A segunda fase da experiência consistiu em identificar o mecanismo
molecular responsável por este efeito protector. Mais precisamente, os
cientistas analisaram o que acontecia ao nível dos chamados "receptores
A2A da adenosina", presentes à superfície dos neurónios e que se sabe
serem alvos da cafeína no cérebro.
Estes receptores, que regulam a libertação de certos neurotransmissores,
são considerados como um potencial alvo terapêutico no caso da
depressão, da toxicodependência e da doença de Parkinson. E justamente,
um estudo realizado nos EUA em doentes com Parkinson já mostrara que
um composto capaz de bloquear esses receptores A2A, a istradefilina,
produzia melhorias significativas do estado mental dos doentes.
Esta não era a única pista, referiu ao PÚBLICO Rodrigo Cunha: “A minha
colega e amiga Luísa Lopes (do Instituto de Medicina Molecular em
Lisboa) já tinha mostrado que, no rato, o bloqueio [desses] receptores
confere um benefício terapêutico face à deterioração cognitiva resultante
de uma separação maternal durante a infância.”
De facto, quando a equipa administrou istradefilina a ratinhos deprimidos,
em apenas três semanas “o fármaco foi capaz de reverter os efeitos
provocados pela exposição inicial ao stress crónico imprevisível e os
animais [tornaram-se] semelhantes aos ratinhos saudáveis”, frisa Rodrigo
Cunha. Ou seja, não só a cafeína tinha um efeito preventivo contra a
depressão, mas o bloqueio selectivo dos receptores A2A pelo fármaco
permitiu cancelar os sintomas depressivos já manifestos.

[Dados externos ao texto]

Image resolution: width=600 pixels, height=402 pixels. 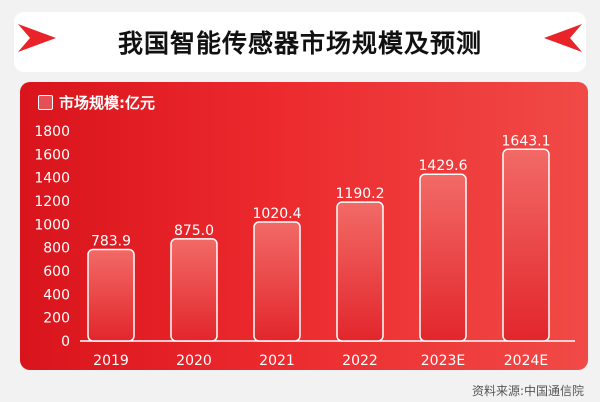 I want to click on source-note: 资料来源:中国通信院, so click(x=528, y=391).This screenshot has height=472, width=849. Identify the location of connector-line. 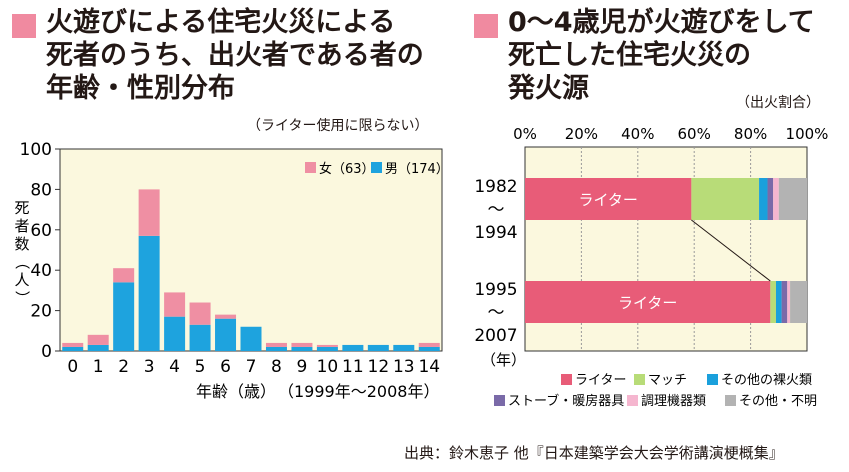
(731, 250).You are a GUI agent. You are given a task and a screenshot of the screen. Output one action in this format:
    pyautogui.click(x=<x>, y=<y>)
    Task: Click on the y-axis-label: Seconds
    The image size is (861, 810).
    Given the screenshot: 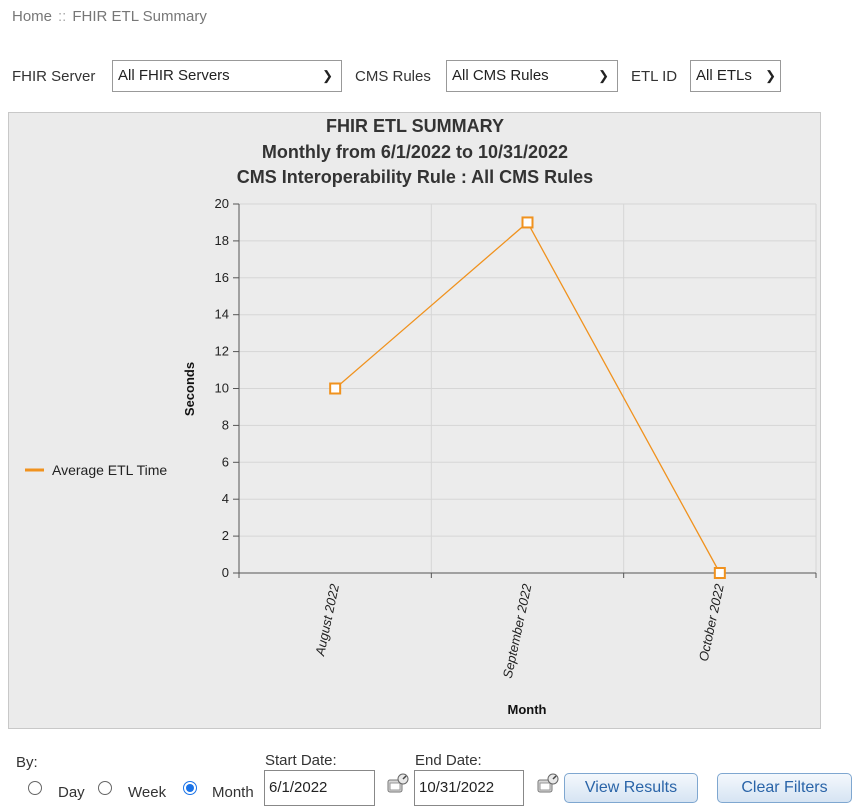 What is the action you would take?
    pyautogui.click(x=190, y=389)
     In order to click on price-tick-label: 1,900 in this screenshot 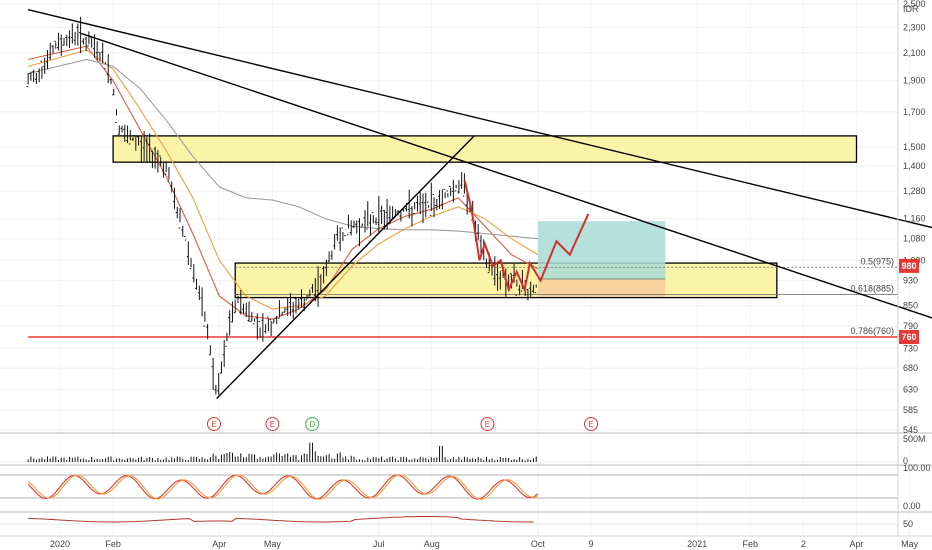, I will do `click(914, 81)`. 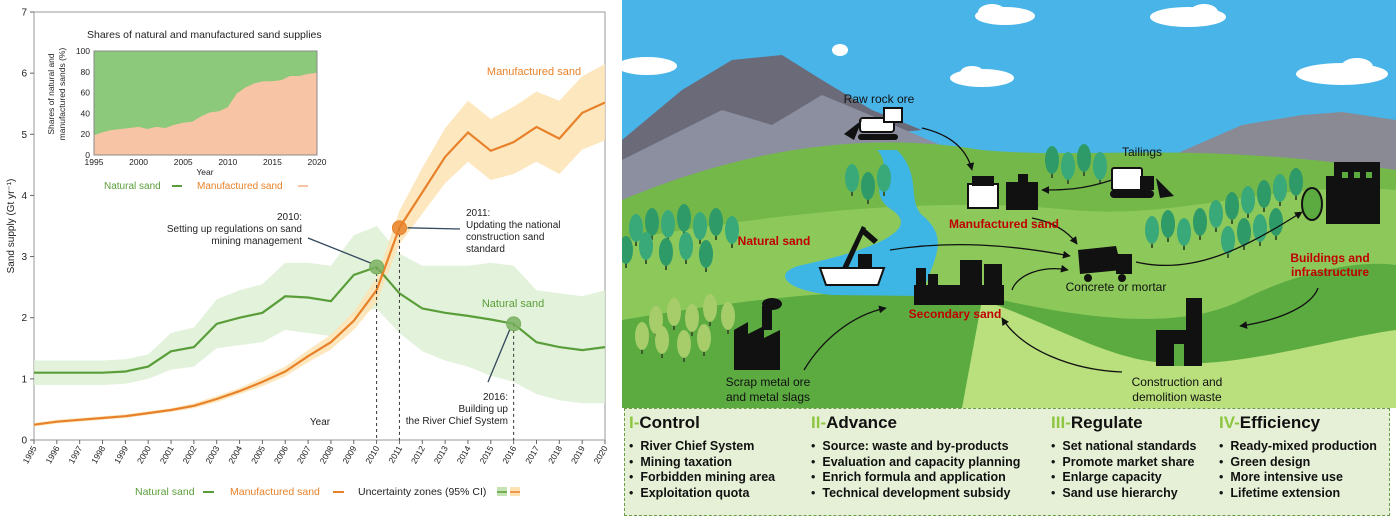 What do you see at coordinates (670, 422) in the screenshot?
I see `policy-title: Control` at bounding box center [670, 422].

“[Tanto quanto sei], este é o primeiro estudo que avalia o efeito do
consumo regular de cafeína em modificações de humor causadas por
stress crónico”, disse-nos ainda Rodrigo Cunha. “Julgo também ser este o
primeiro estudo a apresentar [provas] experimentais de que o bloqueio
parcial dos receptores A2A para a adenosina é o provável mecanismo de
acção da cafeína na prevenção da deterioração do humor resultante da
exposição ao stress crónico. Finalmente, é a primeira demonstração
causal de que o bloqueio de receptores A2A para a adenosina confere um
benefício terapêutico em animais com modificações do humor.”
“Os anti-depressivos disponíveis têm uma eficiência limitada e
representam um custo sócio-económico significativo”, diz-nos ainda o
cientista. Por isso, os bloqueadores de receptores A2A para a adenosina
"poderão representar uma nova oportunidade terapêutica.” E embora
ainda seja necessário realizar ensaios clínicos com o fármaco em questão,
“a transposição para a prática clínica pode ser bastante rápida (…) porque
estamos perante um fármaco seguro, já utilizado nos EUA e no Japão para
o tratamento da doença de Parkinson”.